Top of SOURCE INFORMATION

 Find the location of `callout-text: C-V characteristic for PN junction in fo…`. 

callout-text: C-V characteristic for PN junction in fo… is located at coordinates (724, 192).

Bottom of SOURCE INFORMATION
Top of SOURCE INFORMATION

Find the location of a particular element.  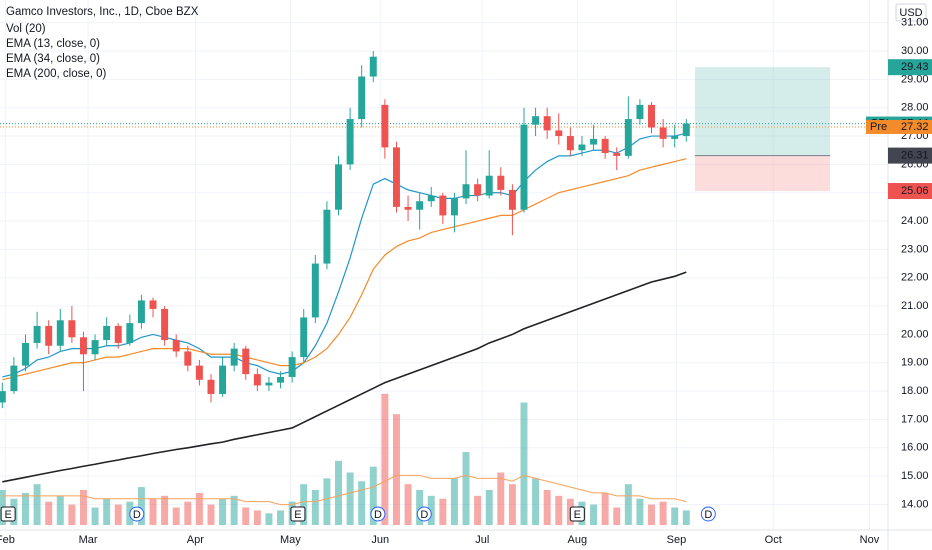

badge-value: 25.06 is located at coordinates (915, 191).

Bottom of SOURCE INFORMATION
Top of SOURCE INFORMATION

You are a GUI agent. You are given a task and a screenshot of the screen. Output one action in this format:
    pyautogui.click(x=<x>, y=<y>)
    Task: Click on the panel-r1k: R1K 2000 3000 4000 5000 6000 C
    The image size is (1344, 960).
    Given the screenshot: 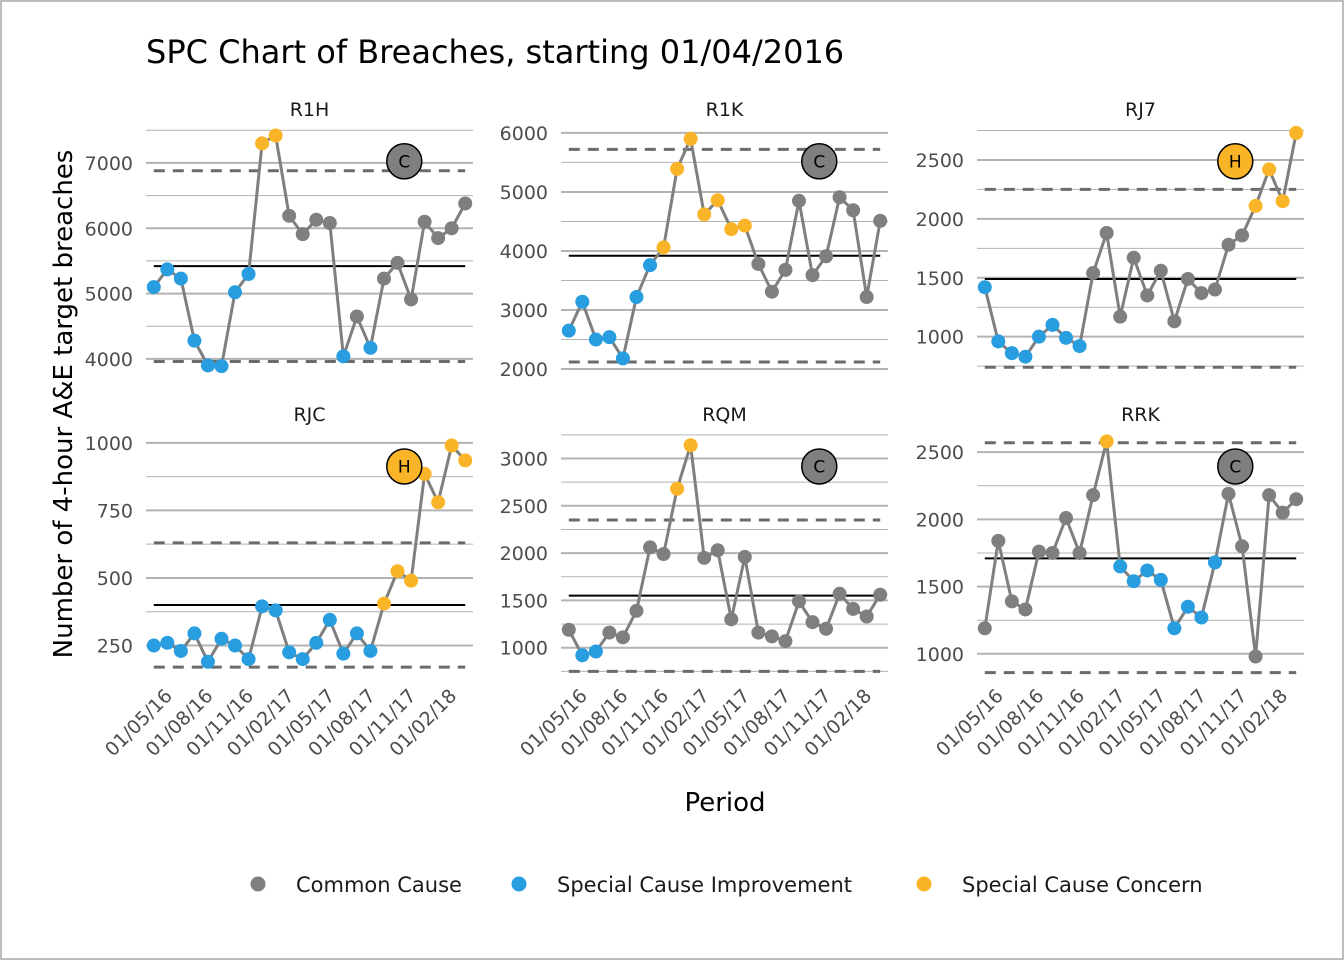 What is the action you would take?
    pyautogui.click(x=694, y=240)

Bottom of SOURCE INFORMATION

_WHAT IS BEING ASKED_
Report how many lines of the records above contain the string "junction".

_ANSWER FOR THE TASK_
2